When I say it doesn't matter in regards to 'clearing the content' I mean clearing the story, which is FGO's main draw. I myself have an NP5 level 100 Rider Mordred along with Tamamo/Nero Bride which is great since I have no time to actually pay attention to FGO nowadays. But creating easy farming setups is nowhere near the kind of pressure you get from PVP-focused gacha games. I don't even clear rerun events anymore because it's too much work for a game that hasn't had an actual challenge other than Nerofest Hassan.
I'll roll for Skadi, and I'd love to use her with my NP4 berserkalot, but I'm about as stressed about that as I was for Merlin. Which is to say not at all. Arash/Spartacus 4ever
Hell no. Dragalia Lost might not incentivize spending very much (which is part of why it's kind of dying a slow, slow death) but it sure as hell demands FUCKTONS of your time. So much so that it was the main reason I quit, besides the fact that the rate-ups are ACTUAL LIES. 0.5% for the rate-up unit, are you serious? It's even lower than FGO. Sure, you get like ten times as much pull currency as you do on FGO, but you still have to lucksack like crazy to get the units you want. For newer players this is all fine because you'll still get a bunch of 5*s anyway, but for long-term players it just turns into a pile of utterly worthless eldwater and at that point it's just completely failed as a gacha.So the moral of the video seems to be: play Dragalia Lost, lol. $0 spent when he spent $150 and $650, respectively, on Arknights and Fate.
It's a bit hard for me to believe someone telling me the games are actually fun and good when they elsewhere describe it as a part time job and timesink. That's not how I would ever describe games I really enjoy playing, even ones that require an insane amount of time to complete. It sounds like what he's saying is the first time you run missions is fun, but it's very not-fun when you mindlessly run the mission back dozens of times with OP waifus for the 1% drop rate. I dunno, I still wouldn't call that game fun.
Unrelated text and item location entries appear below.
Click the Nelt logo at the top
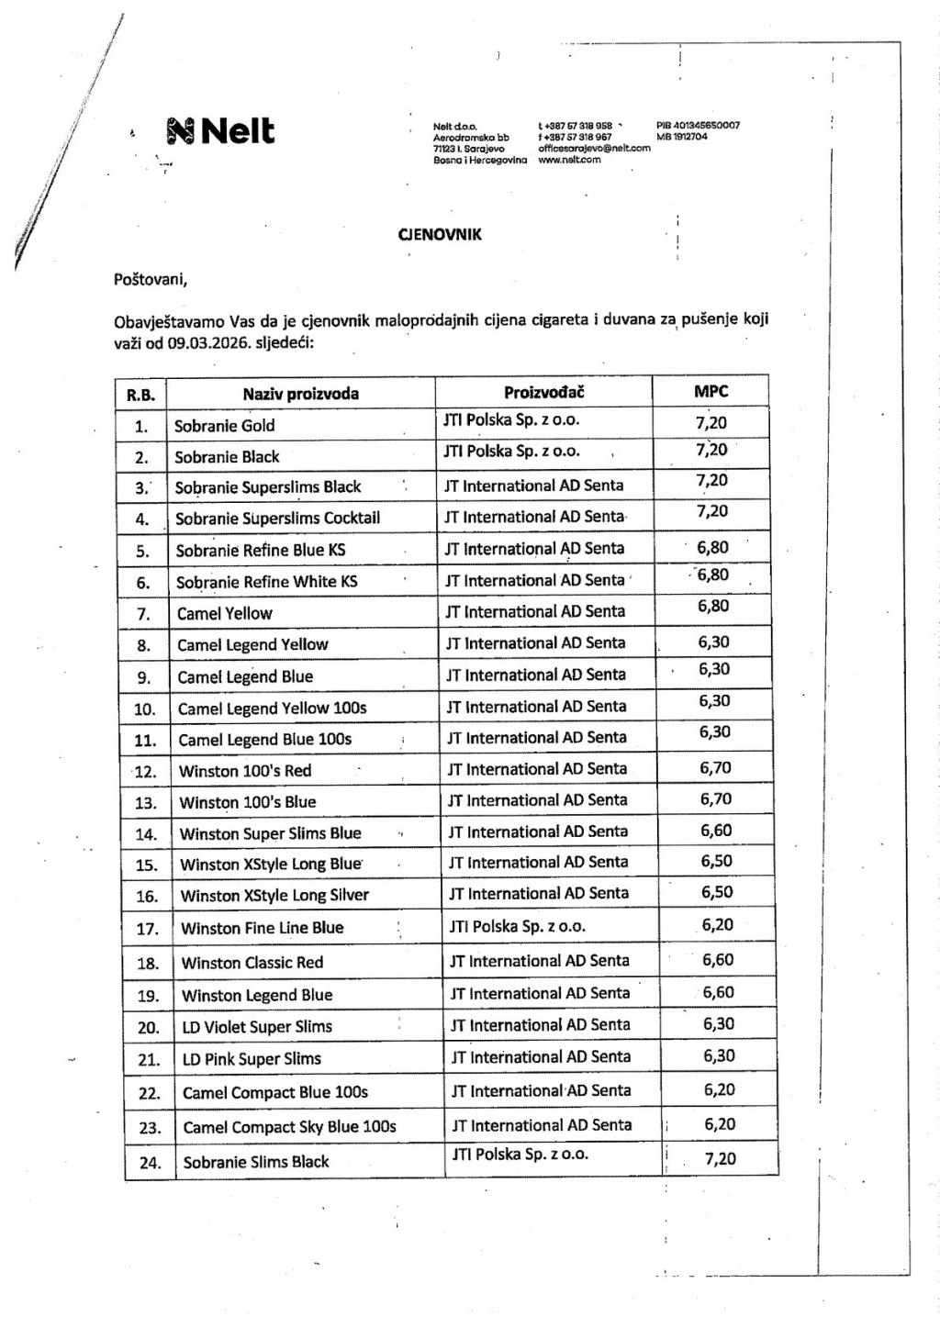[220, 131]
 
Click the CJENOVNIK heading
[439, 234]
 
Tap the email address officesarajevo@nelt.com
[594, 148]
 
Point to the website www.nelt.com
[569, 159]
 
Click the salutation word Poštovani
[151, 277]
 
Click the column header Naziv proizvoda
[300, 394]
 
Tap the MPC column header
[711, 391]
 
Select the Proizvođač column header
[543, 392]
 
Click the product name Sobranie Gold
[225, 426]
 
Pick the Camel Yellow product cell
[225, 613]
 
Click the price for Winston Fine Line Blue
[717, 925]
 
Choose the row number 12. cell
[145, 772]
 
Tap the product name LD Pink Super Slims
[252, 1059]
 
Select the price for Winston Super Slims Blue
[716, 831]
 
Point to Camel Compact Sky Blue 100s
[289, 1126]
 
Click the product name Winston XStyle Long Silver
[274, 896]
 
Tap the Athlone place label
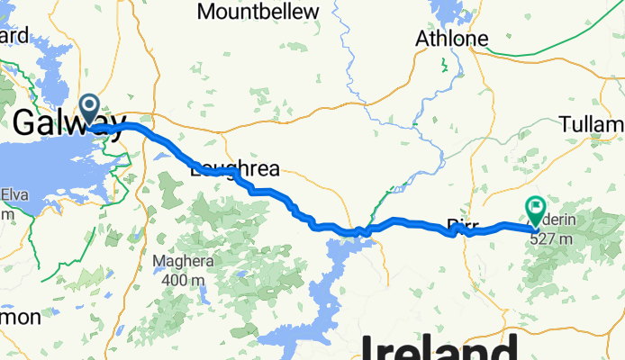pyautogui.click(x=451, y=39)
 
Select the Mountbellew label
pyautogui.click(x=258, y=11)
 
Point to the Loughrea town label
pyautogui.click(x=236, y=168)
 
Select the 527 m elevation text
pyautogui.click(x=552, y=239)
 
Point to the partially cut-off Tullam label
pyautogui.click(x=591, y=123)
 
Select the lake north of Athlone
pyautogui.click(x=444, y=12)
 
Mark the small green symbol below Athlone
pyautogui.click(x=442, y=64)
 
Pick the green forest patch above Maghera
pyautogui.click(x=171, y=194)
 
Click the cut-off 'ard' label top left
pyautogui.click(x=14, y=36)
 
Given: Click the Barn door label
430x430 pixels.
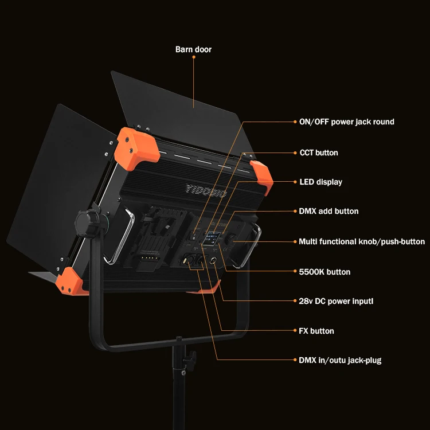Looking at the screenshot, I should point(193,49).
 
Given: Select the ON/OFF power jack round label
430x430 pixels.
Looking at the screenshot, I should point(347,122).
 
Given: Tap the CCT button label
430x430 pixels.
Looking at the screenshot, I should point(319,153).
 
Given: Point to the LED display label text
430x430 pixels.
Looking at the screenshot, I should point(320,182).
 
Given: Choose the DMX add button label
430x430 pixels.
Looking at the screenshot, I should point(329,211).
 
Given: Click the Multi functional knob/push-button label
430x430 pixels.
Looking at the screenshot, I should point(362,241).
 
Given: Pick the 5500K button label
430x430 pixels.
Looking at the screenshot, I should point(325,272).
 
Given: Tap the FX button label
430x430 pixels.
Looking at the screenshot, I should point(316,331).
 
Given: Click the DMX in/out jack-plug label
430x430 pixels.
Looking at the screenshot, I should point(340,360).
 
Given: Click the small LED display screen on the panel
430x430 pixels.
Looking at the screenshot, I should point(212,238).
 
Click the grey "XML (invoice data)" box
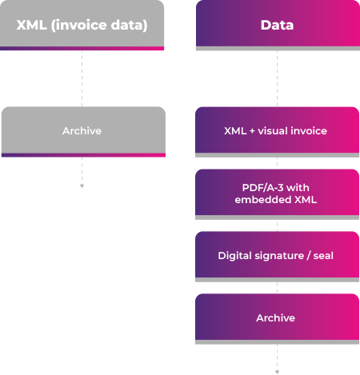(x=82, y=25)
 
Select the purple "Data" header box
(x=277, y=25)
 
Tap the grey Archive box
(x=82, y=130)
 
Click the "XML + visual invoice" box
(x=277, y=130)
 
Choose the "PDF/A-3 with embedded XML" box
(x=277, y=193)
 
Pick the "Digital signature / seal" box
(x=277, y=256)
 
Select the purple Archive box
(x=277, y=317)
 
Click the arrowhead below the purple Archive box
(x=277, y=372)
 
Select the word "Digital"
(x=234, y=256)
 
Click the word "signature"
(x=278, y=256)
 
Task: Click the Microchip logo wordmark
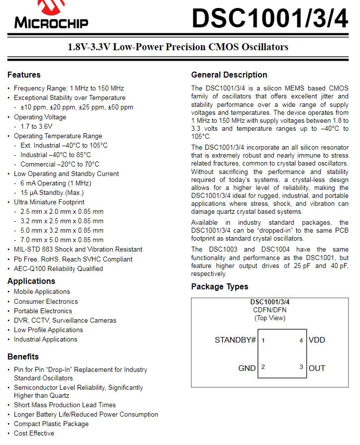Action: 51,22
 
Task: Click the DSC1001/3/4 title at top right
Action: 270,18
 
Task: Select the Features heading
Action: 24,75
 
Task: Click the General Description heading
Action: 229,75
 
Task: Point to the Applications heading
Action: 31,281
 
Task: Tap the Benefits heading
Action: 23,357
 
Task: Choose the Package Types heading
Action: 220,287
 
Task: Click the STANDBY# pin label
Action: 235,340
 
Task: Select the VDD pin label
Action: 317,340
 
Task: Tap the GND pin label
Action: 247,368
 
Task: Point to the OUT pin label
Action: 317,368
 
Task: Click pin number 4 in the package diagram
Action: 301,341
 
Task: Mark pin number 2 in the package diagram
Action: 263,367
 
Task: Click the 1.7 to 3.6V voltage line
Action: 36,126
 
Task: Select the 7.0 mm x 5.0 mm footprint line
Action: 62,240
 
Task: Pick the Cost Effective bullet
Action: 34,434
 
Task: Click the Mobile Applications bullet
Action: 42,292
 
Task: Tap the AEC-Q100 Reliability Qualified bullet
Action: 58,268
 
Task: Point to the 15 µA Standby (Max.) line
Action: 52,192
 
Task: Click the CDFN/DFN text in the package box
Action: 270,310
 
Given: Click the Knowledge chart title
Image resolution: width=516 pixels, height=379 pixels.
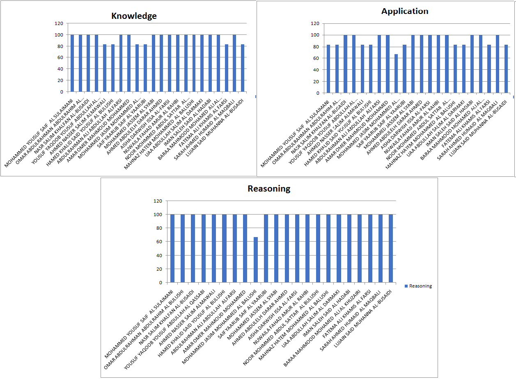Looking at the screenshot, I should click(134, 16).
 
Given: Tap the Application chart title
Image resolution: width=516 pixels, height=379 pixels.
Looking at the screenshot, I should click(404, 11).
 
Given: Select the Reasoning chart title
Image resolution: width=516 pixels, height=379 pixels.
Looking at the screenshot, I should click(268, 189).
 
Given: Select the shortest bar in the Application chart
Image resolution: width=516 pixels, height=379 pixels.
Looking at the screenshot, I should click(396, 73).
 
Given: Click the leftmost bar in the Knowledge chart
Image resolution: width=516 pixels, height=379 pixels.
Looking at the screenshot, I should click(72, 63).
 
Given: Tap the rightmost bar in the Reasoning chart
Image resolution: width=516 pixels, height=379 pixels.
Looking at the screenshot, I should click(391, 248).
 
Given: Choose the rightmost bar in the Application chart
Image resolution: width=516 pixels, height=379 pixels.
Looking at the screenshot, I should click(506, 69).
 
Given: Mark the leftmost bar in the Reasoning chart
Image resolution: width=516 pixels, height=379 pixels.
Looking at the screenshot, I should click(172, 248).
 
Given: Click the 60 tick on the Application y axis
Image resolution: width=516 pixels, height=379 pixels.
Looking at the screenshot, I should click(316, 58).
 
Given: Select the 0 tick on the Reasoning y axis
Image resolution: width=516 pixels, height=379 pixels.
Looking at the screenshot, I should click(160, 283).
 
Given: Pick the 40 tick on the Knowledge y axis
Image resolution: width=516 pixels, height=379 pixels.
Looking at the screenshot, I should click(60, 69).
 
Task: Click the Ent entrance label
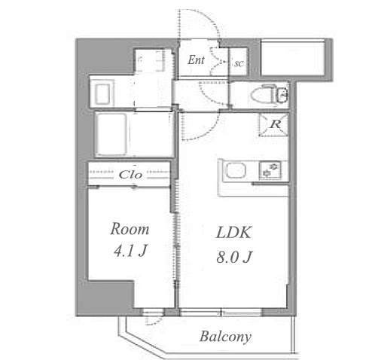coord(196,60)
I don't understand the appeal. The games look like bad JRPGs/farming sims, so why not just play good actual JRPGs. Big RPGs give you 100~ hours of gameplay with all the collecting and leveling up, but it's 40 quid on release day and half that a few months later.
/Old man thoughts.
He wasn't sugarcoating. He set for himself a budget which means he is less predisposed to feeling the full effects of the tactics.Kind of interesting, and I've no doubt he's way more knowledgeable than me on these games and the culture around them, but I came away feeling like he's sugar coating the very real ways these games manipulate and take advantage of those with tendencies for gambling.